▶ Task to carry out
Your answer should be the complete set of entries, transcribed exactly.

*****

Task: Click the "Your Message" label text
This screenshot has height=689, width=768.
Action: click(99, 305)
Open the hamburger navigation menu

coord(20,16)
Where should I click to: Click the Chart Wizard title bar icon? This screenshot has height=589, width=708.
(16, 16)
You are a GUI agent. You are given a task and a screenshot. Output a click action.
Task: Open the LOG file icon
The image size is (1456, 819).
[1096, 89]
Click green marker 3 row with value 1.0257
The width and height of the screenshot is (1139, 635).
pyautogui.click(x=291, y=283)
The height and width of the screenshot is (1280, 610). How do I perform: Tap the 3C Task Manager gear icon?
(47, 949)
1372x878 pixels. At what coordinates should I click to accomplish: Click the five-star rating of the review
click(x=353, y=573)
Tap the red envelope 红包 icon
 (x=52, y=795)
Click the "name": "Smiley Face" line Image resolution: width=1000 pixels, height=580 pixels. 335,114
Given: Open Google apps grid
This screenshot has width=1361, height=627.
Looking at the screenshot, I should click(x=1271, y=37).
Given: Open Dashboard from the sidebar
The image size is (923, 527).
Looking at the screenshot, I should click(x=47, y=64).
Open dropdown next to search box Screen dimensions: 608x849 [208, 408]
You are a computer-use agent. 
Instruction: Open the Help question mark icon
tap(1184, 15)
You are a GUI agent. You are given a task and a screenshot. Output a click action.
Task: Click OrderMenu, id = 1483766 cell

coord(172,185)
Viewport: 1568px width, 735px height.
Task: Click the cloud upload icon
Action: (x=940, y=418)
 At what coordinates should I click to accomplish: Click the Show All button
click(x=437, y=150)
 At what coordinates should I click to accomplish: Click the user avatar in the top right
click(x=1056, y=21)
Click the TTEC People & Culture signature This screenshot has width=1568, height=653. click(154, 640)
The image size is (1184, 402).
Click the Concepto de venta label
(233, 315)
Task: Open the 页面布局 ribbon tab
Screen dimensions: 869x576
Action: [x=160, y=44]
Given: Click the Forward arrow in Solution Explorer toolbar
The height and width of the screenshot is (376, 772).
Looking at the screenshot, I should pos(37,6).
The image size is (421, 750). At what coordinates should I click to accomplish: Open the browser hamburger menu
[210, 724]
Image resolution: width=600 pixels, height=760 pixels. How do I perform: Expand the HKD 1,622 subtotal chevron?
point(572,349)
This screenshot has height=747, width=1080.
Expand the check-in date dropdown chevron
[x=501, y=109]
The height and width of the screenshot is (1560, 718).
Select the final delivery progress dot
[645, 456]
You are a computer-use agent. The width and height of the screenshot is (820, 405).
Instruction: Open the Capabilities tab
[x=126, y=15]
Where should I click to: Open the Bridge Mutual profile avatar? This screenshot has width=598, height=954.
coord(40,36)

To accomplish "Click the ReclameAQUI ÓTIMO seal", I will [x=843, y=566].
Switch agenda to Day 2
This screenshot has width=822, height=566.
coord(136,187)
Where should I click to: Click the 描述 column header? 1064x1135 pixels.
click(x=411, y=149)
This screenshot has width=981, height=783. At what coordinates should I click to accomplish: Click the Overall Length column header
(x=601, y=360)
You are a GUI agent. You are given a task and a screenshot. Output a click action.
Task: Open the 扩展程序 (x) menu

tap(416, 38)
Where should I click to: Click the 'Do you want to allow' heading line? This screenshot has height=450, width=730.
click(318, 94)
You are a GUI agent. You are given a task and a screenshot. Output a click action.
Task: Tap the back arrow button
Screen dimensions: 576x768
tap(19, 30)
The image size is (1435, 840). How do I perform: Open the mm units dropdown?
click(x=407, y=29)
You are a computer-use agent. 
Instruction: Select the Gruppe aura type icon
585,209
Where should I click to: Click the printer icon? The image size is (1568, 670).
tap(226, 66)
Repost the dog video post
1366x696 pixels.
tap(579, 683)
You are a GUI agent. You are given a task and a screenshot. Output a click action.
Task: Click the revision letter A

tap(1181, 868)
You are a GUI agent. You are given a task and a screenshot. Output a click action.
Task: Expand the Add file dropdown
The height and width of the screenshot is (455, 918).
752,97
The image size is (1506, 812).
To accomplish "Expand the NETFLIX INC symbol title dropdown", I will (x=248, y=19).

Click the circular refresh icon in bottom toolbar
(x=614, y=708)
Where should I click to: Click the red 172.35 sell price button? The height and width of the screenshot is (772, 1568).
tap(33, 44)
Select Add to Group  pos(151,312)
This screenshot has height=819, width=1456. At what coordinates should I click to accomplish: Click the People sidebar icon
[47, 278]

*****

▶ Answer below
Task: Click the "Your Message" label text
This screenshot has height=689, width=768.
Action: click(99, 305)
Open the hamburger navigation menu

coord(20,16)
Where should I click to: Click the Chart Wizard title bar icon? This screenshot has height=589, width=708.
(16, 16)
You are a GUI agent. You are given a task and a screenshot. Output a click action.
Task: Open the LOG file icon
The image size is (1456, 819).
[1096, 89]
Click green marker 3 row with value 1.0257
The width and height of the screenshot is (1139, 635).
pyautogui.click(x=291, y=283)
The height and width of the screenshot is (1280, 610). How do I perform: Tap the 3C Task Manager gear icon?
(47, 949)
1372x878 pixels. At what coordinates should I click to accomplish: Click the five-star rating of the review
click(x=353, y=573)
Tap the red envelope 红包 icon
 (x=52, y=795)
Click the "name": "Smiley Face" line Image resolution: width=1000 pixels, height=580 pixels. 335,114
Given: Open Google apps grid
This screenshot has width=1361, height=627.
Looking at the screenshot, I should click(x=1271, y=37).
Given: Open Dashboard from the sidebar
The image size is (923, 527).
Looking at the screenshot, I should click(x=47, y=64).
Open dropdown next to search box Screen dimensions: 608x849 [208, 408]
You are a computer-use agent. 
Instruction: Open the Help question mark icon
tap(1184, 15)
You are a GUI agent. You are given a task and a screenshot. Output a click action.
Task: Click OrderMenu, id = 1483766 cell

coord(172,185)
Viewport: 1568px width, 735px height.
Task: Click the cloud upload icon
Action: (x=940, y=418)
 At what coordinates should I click to accomplish: Click the Show All button
click(x=437, y=150)
 At what coordinates should I click to accomplish: Click the user avatar in the top right
click(x=1056, y=21)
Click the TTEC People & Culture signature This screenshot has width=1568, height=653. click(154, 640)
The image size is (1184, 402).
Click the Concepto de venta label
(233, 315)
Task: Open the 页面布局 ribbon tab
Screen dimensions: 869x576
Action: [x=160, y=44]
Given: Click the Forward arrow in Solution Explorer toolbar
The height and width of the screenshot is (376, 772).
Looking at the screenshot, I should pos(37,6).
The image size is (421, 750). At what coordinates should I click to accomplish: Open the browser hamburger menu
[210, 724]
Image resolution: width=600 pixels, height=760 pixels. How do I perform: Expand the HKD 1,622 subtotal chevron?
point(572,349)
This screenshot has height=747, width=1080.
Expand the check-in date dropdown chevron
[x=501, y=109]
The height and width of the screenshot is (1560, 718).
Select the final delivery progress dot
[645, 456]
You are a computer-use agent. The width and height of the screenshot is (820, 405).
Instruction: Open the Capabilities tab
[x=126, y=15]
Where should I click to: Open the Bridge Mutual profile avatar? This screenshot has width=598, height=954.
coord(40,36)

To accomplish "Click the ReclameAQUI ÓTIMO seal", I will [x=843, y=566].
Switch agenda to Day 2
This screenshot has width=822, height=566.
coord(136,187)
Where should I click to: Click the 描述 column header? 1064x1135 pixels.
click(x=411, y=149)
This screenshot has width=981, height=783. At what coordinates should I click to accomplish: Click the Overall Length column header
(x=601, y=360)
You are a GUI agent. You are given a task and a screenshot. Output a click action.
Task: Open the 扩展程序 (x) menu

tap(416, 38)
Where should I click to: Click the 'Do you want to allow' heading line? This screenshot has height=450, width=730.
click(318, 94)
You are a GUI agent. You are given a task and a screenshot. Output a click action.
Task: Tap the back arrow button
Screen dimensions: 576x768
tap(19, 30)
The image size is (1435, 840). How do I perform: Open the mm units dropdown?
click(x=407, y=29)
You are a computer-use agent. 
Instruction: Select the Gruppe aura type icon
585,209
Where should I click to: Click the printer icon? The image size is (1568, 670).
tap(226, 66)
Repost the dog video post
1366x696 pixels.
tap(579, 683)
You are a GUI agent. You are given a task and a screenshot. Output a click action.
Task: Click the revision letter A

tap(1181, 868)
You are a GUI agent. You are given a task and a screenshot. Output a click action.
Task: Expand the Add file dropdown
The height and width of the screenshot is (455, 918).
752,97
The image size is (1506, 812).
To accomplish "Expand the NETFLIX INC symbol title dropdown", I will (x=248, y=19).

Click the circular refresh icon in bottom toolbar
(x=614, y=708)
Where should I click to: Click the red 172.35 sell price button? The height and width of the screenshot is (772, 1568).
tap(33, 44)
Select Add to Group  pos(151,312)
This screenshot has height=819, width=1456. At what coordinates should I click to accomplish: Click the People sidebar icon
[47, 278]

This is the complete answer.